Ideally, this should be done after the toys have been cleaned and dried. Make sure the toy has dried before you apply oils or wax.

Use a cloth with a beeswax polish or even olive oil and gently rub the oil with the grain of the wooden toy. Make sure you allow time for the oil to be absorbed before you place the toys into storage or back on the shelf. Toys can be buffed afterwards with a dry cloth.

How to Clean Felt Toys

Felt toys are made from natural fibers such as sheep’s wool. They are either needle felted or wet felted, depending on the type of product and where it was made.

Wipe the surface gently with a wet cloth. This will clean away any remaining debris from the felt item. When wiping make sure you’re gentle and avoid any strong or aggressive scrubbing. Rough actions can damage the surface of the felt toy.

For more stubborn stains or animal hair, you can use the sticky side of packing or masking tape. Roll some tape around your fingers, sticky side out, and then pat the sticky side of masking tape over the surface of the felt and then quickly pulling it away. This will remove any solid items left on the surface of the felt.

For more stubborn stains use a warm water and soap solution, dabbing a tiny amount of very gentle soap and dap directly on the stain. Be sure you dab the soap solution on, do not rub the surface. Spot cleaning small and relatively minor stains this way is preferable to immersing your felt item in water, since the dyed colour in felt can run easily.

§ Material provided
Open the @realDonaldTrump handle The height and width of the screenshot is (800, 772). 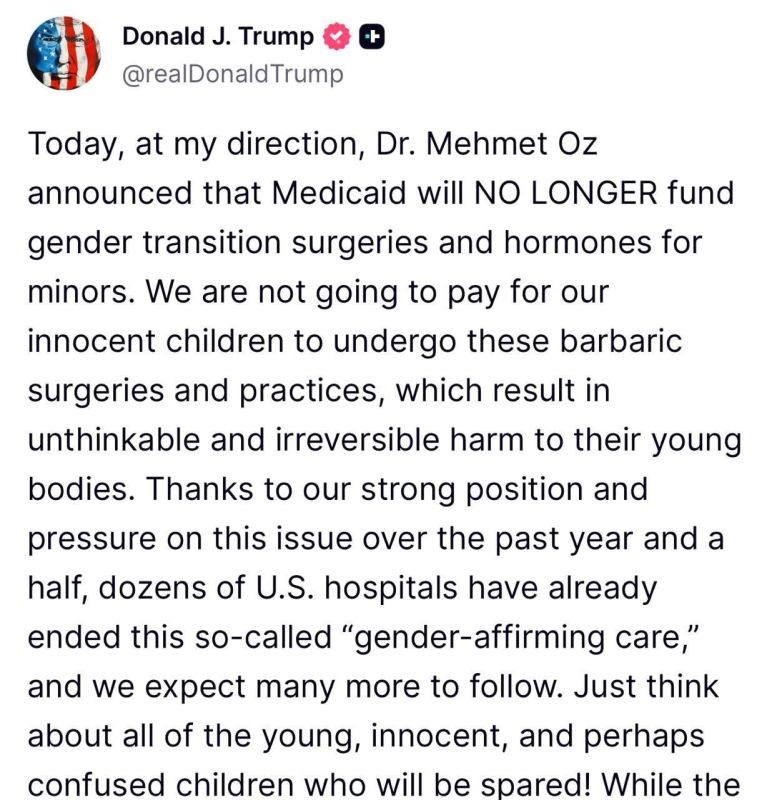click(x=233, y=74)
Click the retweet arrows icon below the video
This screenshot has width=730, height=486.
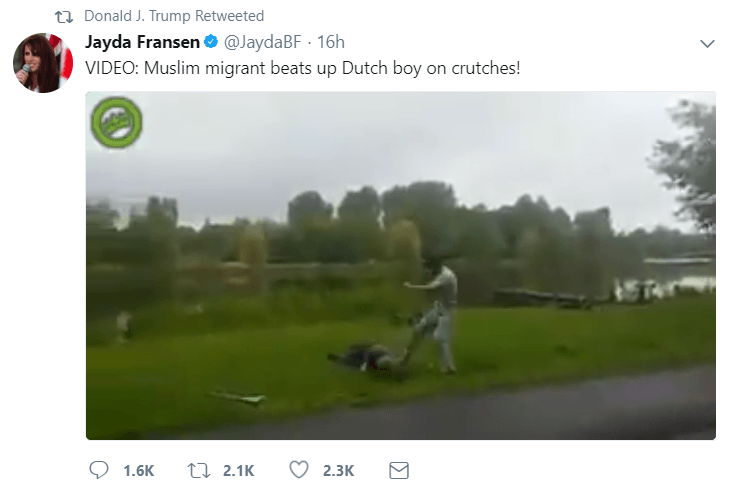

§ Required action 1
Rewrite the toy-care text between "Use a cloth" and "it was made.", inclusive, putting "linseed oil" in place of "olive oil".
§ Required action 2
Please translate this sentence from the toy-care text into Spanish: "Felt toys are made from natural fibers such as sheep’s wool."
§ Required action 3
According to the toy-care text, what can you use to remove animal hair from a felt toy?
Nothing in the lines is needed here.

§ Problem solution 1
Use a cloth with a beeswax polish or even linseed oil and gently rub the oil with the grain of the wooden toy. Make sure you allow time for the oil to be absorbed before you place the toys into storage or back on the shelf. Toys can be buffed afterwards with a dry cloth.

How to Clean Felt Toys

Felt toys are made from natural fibers such as sheep’s wool. They are either needle felted or wet felted, depending on the type of product and where it was made.

§ Problem solution 2
Los juguetes de fieltro están hechos de fibras naturales como la lana de oveja.

§ Problem solution 3
The sticky side of packing or masking tape.